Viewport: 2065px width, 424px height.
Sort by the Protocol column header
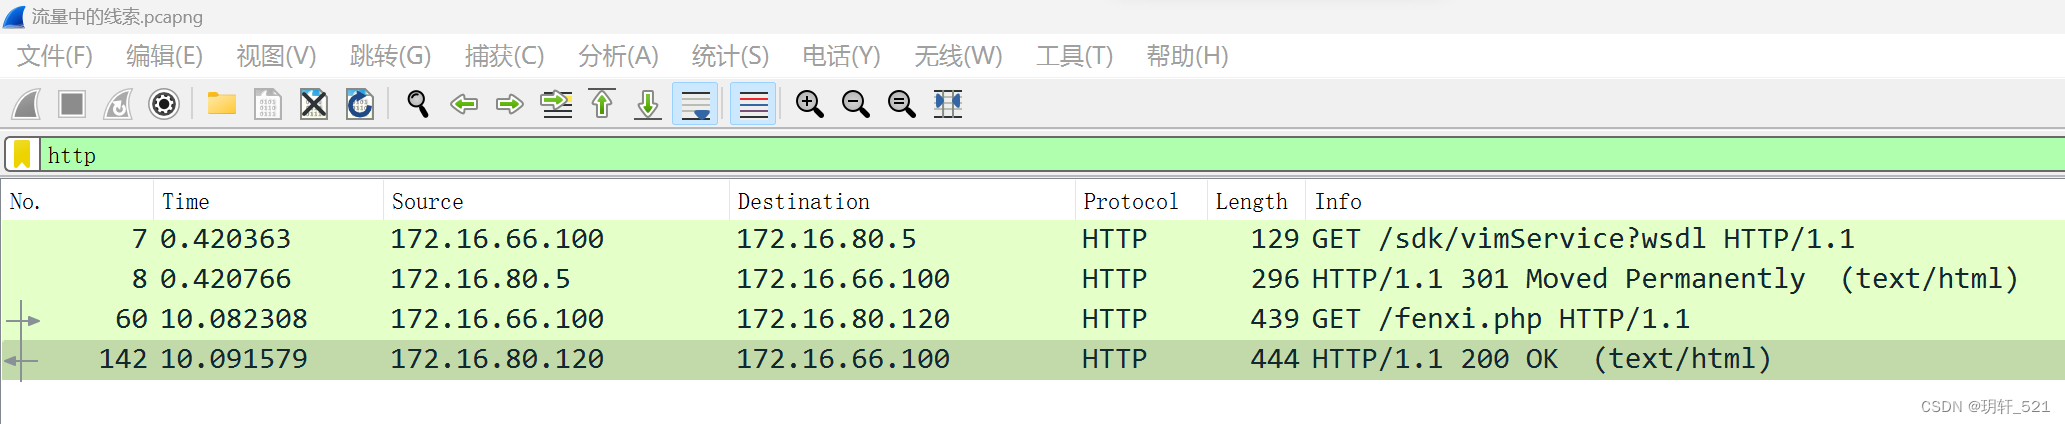1130,202
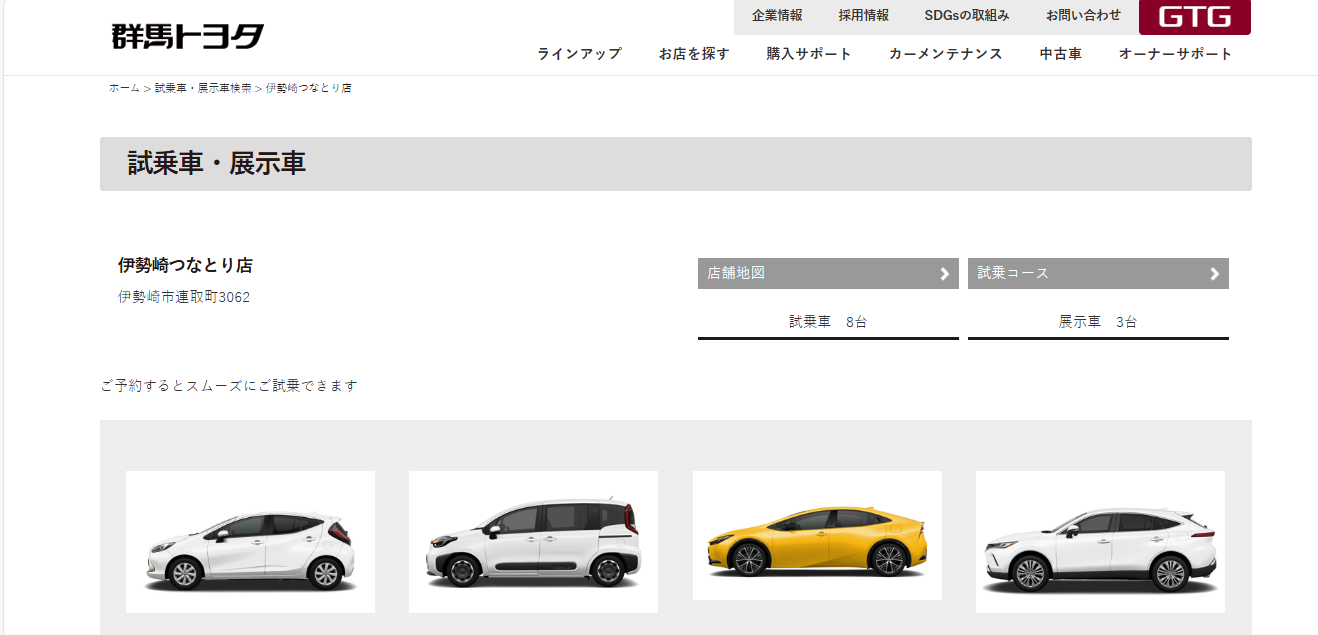Switch to the 試乗車 8台 tab

tap(828, 322)
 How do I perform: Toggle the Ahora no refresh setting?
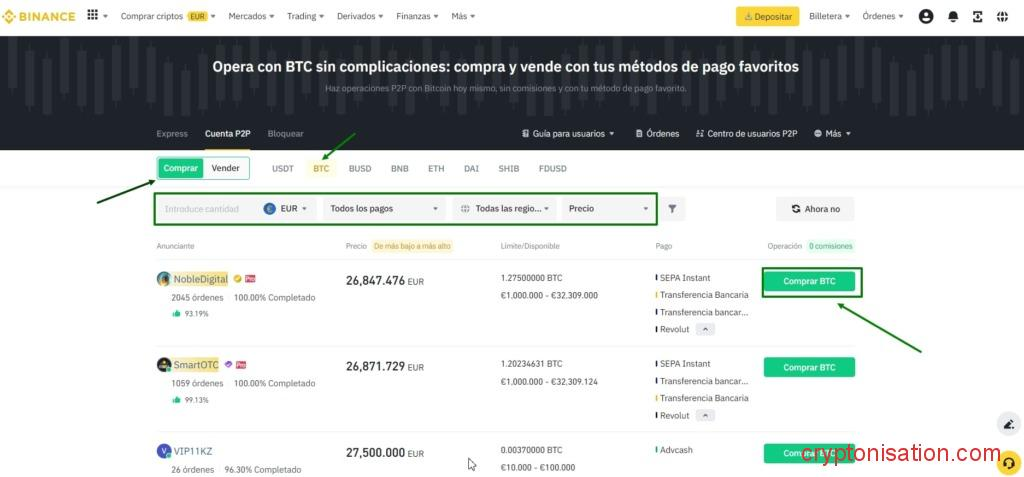tap(815, 209)
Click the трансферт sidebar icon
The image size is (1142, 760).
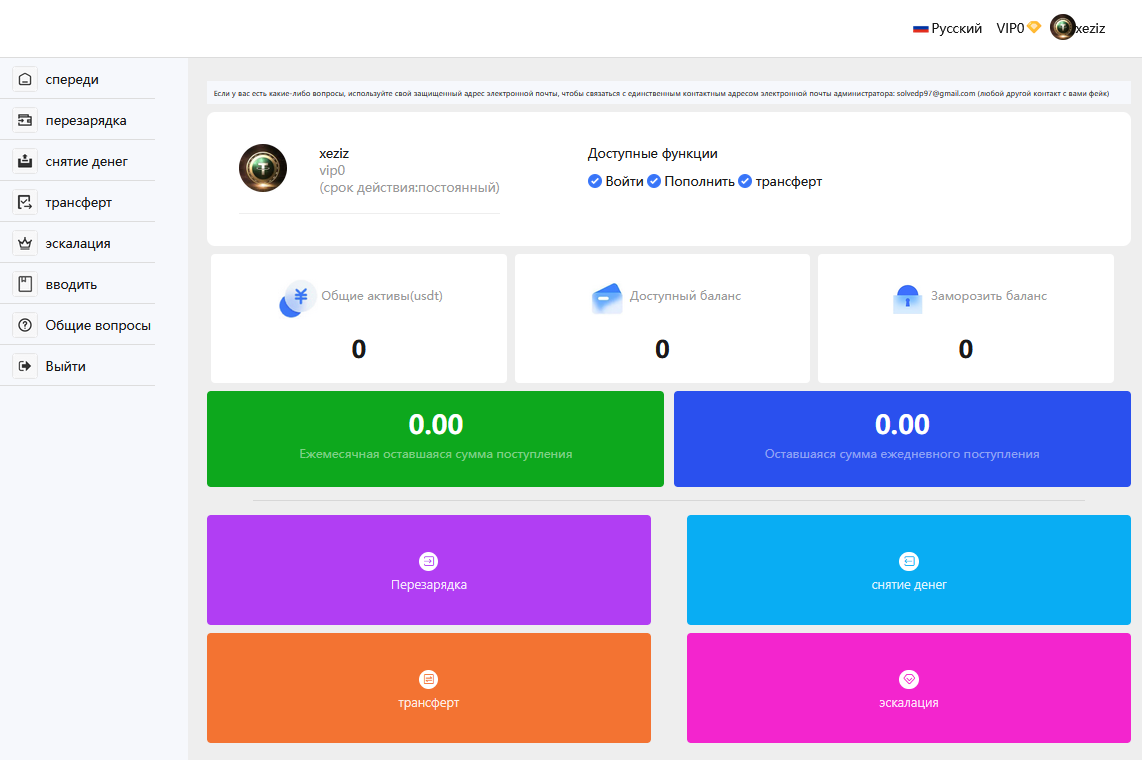coord(25,203)
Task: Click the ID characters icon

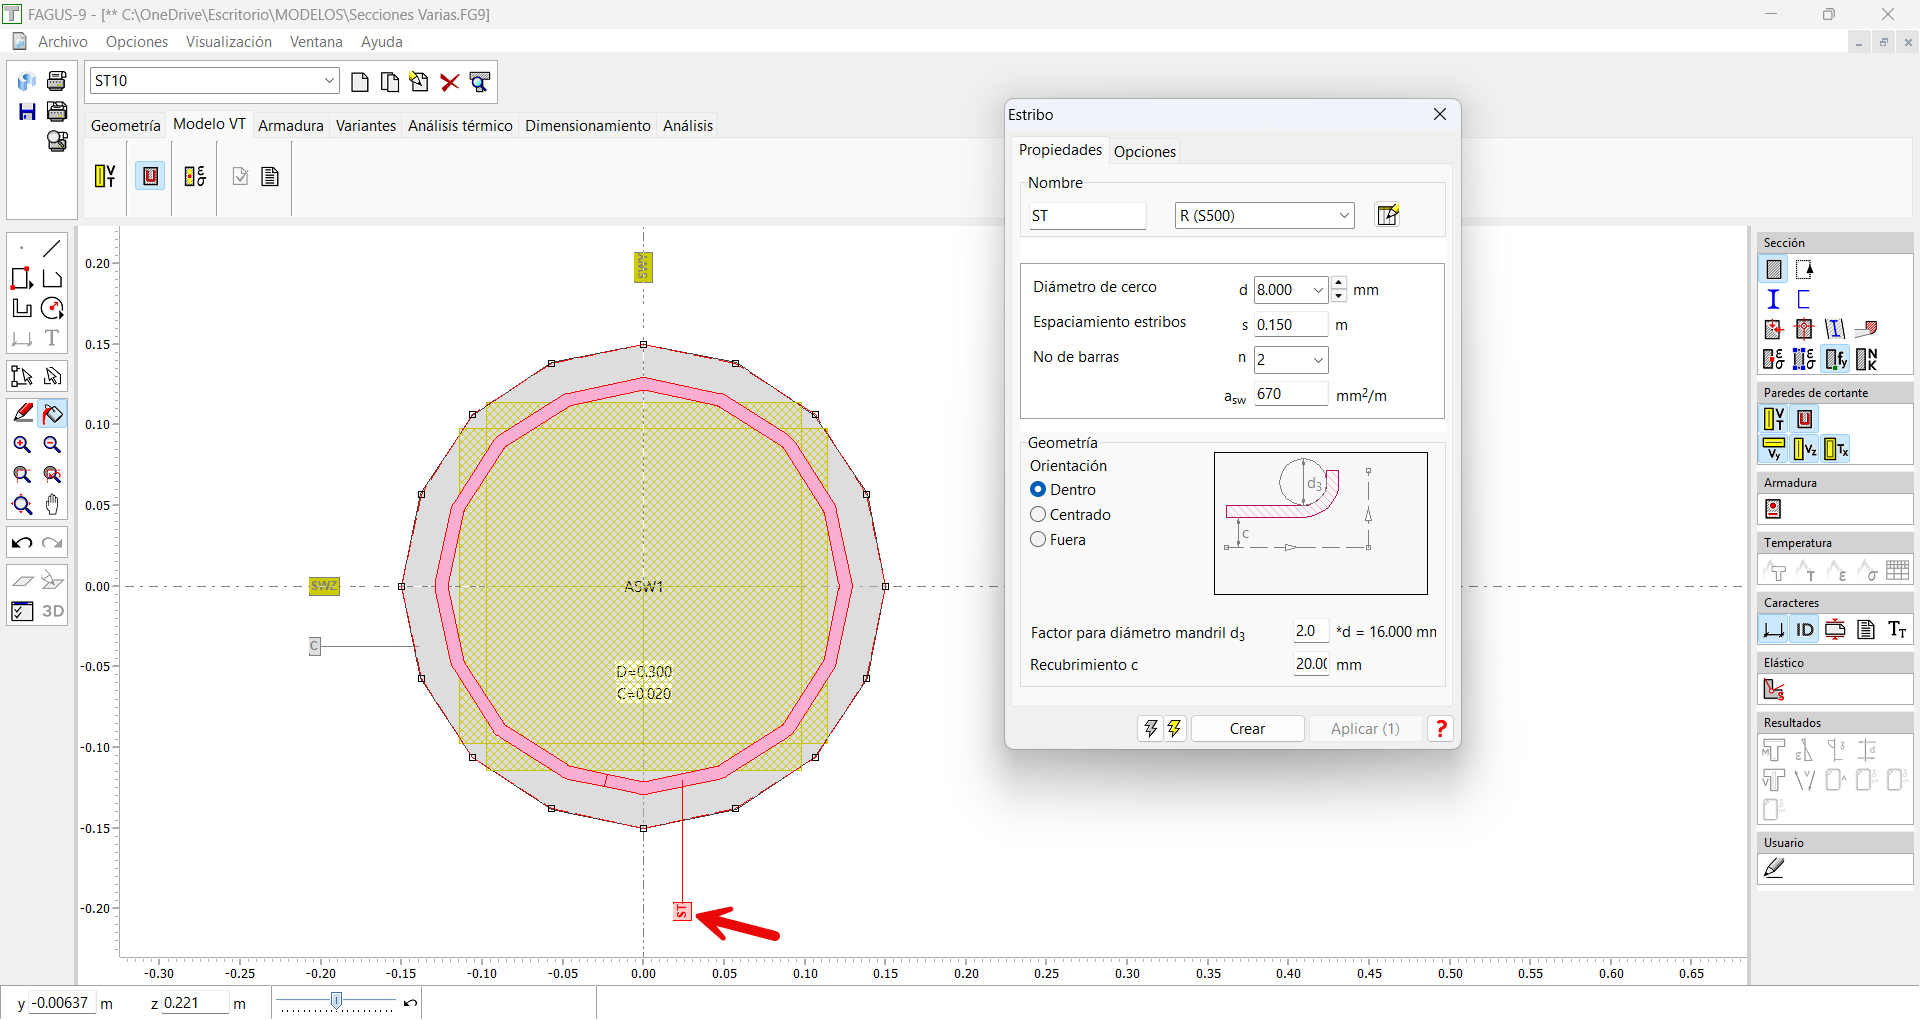Action: [1804, 630]
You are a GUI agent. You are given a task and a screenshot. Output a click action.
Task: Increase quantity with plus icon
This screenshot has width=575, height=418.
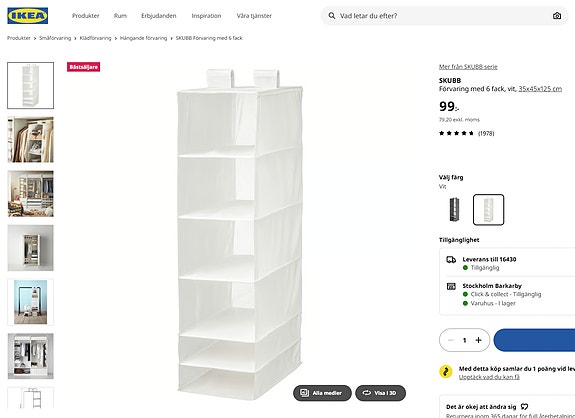[478, 340]
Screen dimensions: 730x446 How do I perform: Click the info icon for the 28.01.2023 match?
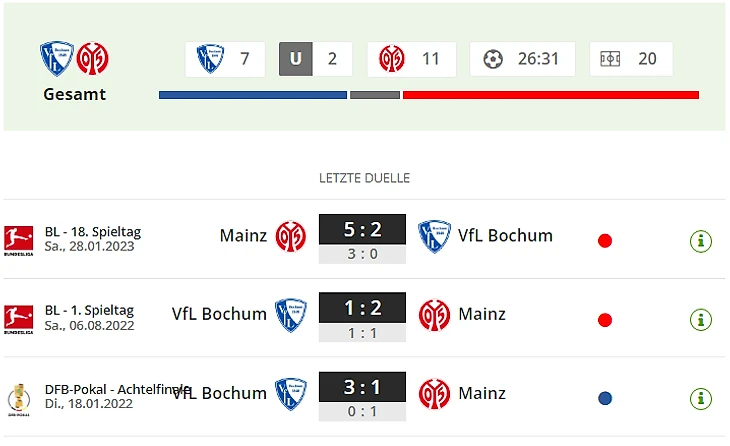[701, 241]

■ **Exercise details**:
Write the records above out again word for word, skipping each picture.

■ **Task response**:
Viewport: 2065px width, 424px height.
Sort by the Protocol column header
1130,202
Switch to the 試乗車 8台 tab

tap(828, 322)
 How do I perform: Toggle the Ahora no refresh setting?
tap(815, 209)
Click the трансферт sidebar icon
The image size is (1142, 760).
coord(25,203)
Task: Click the ID characters icon

Action: [1804, 630]
You are a GUI agent. You are given a task and a screenshot. Output a click action.
Task: Increase quantity with plus icon
This screenshot has width=575, height=418.
[478, 340]
Screen dimensions: 730x446 How do I perform: Click the info icon for the 28.01.2023 match?
[701, 241]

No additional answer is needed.